(DATASET EXCERPTS)
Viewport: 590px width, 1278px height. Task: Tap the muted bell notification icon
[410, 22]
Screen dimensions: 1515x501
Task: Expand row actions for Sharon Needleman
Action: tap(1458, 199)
(End DATASET EXCERPTS)
**ACTION ITEM**
Repeat the material in full, exactly as it stands.

**EXERCISE RESPONSE**
Viewport: 590px width, 1278px height. Task: Tap the muted bell notification icon
[410, 22]
Screen dimensions: 1515x501
Task: Expand row actions for Sharon Needleman
Action: tap(1458, 199)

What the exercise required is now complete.